Welcome to Sort and search arrays in C / C++ - PART 3
Today I wanted to focus my attention on the searching algorithm. Let's find some integers!
First I will start with the most simple implementation which brute-force iterates through each integer until it finds what it wants.
The code to do this is super simple....
//
// the most basic brute-force index of
//
int array_indexof(int a[], int len, int value) {
// loop through our items in reverse
for (int i = len-1; i >= 0; i--) {
// if we find the value, return the index
if (a[i] == value) return i;
}
// if we get here, we didn't find it, return -1
return -1;
}
Even though this is not efficient, it is still ridiculously fast, this is because generally the slowest operations are data manipulation. Newer CPU's are fantastic at prefetching steams of data by using branch prediction. If you are not familiar with branch prediction, I really suggest you go search and have a read about how it works.
Regardless, we want to optimise our function, so we will again be using divide and conquer.
First I wanted to give an example of partitioning, this method would be faster than our original but it is completely pointless.
//
// a useless version of our function that partitions the array and searches 1 or the other half
//
int array_indexof2(int a[], int len, int value) {
int pivot = len/2;
if ((len > 1) && (a[pivot] > value)) {
// search the first half of the array
for (int i = 0; i < pivot; i++) {
// if we find the value, return the index
if (a[i] == value) return i;
}
} else {
// search the second half of the array in reverse
for (int i = pivot; i >= 0; i--) {
// if we find the value, return the index
if (a[i] == value) return i;
}
}
// if we get here, we didn't find it, return -1
return -1;
}
I just wanted to show what is the point of partitioning.

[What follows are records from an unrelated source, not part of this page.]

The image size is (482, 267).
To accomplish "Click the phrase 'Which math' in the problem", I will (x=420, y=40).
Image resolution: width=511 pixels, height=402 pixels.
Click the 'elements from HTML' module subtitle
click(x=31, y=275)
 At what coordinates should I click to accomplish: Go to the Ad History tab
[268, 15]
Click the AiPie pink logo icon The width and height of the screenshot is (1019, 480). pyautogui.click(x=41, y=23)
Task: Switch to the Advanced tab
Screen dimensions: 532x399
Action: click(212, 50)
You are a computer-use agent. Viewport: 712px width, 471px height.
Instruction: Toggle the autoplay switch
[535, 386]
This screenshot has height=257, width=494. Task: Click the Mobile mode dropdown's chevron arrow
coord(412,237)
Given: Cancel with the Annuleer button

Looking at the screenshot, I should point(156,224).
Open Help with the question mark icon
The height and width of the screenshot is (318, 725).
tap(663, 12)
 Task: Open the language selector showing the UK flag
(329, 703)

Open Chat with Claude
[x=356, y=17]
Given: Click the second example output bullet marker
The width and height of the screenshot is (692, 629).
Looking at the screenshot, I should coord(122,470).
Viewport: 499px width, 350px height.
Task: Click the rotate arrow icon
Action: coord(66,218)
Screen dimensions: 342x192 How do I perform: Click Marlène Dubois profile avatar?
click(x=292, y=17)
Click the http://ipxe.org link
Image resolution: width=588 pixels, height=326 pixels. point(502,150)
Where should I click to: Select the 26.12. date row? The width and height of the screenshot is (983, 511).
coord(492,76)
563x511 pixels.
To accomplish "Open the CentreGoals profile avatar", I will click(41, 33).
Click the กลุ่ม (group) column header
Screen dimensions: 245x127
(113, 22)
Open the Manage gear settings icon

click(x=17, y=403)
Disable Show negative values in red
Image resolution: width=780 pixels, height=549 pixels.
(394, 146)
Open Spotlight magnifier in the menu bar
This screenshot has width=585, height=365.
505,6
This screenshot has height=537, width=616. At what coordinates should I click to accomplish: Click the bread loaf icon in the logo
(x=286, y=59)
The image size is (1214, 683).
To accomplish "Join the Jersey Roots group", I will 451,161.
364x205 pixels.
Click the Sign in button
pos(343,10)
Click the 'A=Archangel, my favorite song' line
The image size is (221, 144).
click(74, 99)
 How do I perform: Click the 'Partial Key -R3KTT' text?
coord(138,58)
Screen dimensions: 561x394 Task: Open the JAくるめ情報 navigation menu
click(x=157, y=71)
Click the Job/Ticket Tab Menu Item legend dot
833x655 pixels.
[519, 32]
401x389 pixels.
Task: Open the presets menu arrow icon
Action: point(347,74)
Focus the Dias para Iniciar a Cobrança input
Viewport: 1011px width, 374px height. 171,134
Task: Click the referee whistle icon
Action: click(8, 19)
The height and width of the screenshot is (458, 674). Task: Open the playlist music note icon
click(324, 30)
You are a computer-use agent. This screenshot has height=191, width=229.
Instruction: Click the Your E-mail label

Here we can see depending on the middle value of our array, we will search either the lower or the upper half of the array. So with divide and conquer what we want to achieve is to keep dividing the array by the divided (or middle) index.
Writing such a function is actually even more simple than this indexof2 function.
//
// divide and conquer style indexof, also known as binary search
//
int array_dacindexof(int a[], int len, int value) {
// partition lower index, which starts at the array zero position
int lower = 0;
// partition upper index, this is the length of the array -1 (because 0-index)
int upper = len-1;
// while the lower index is lower or equal to the upper we keep partitioning and searching
while (lower <= upper) {
// we set the current index as the lower + upper and divide it by 2. This gives us a position between the 2 positions.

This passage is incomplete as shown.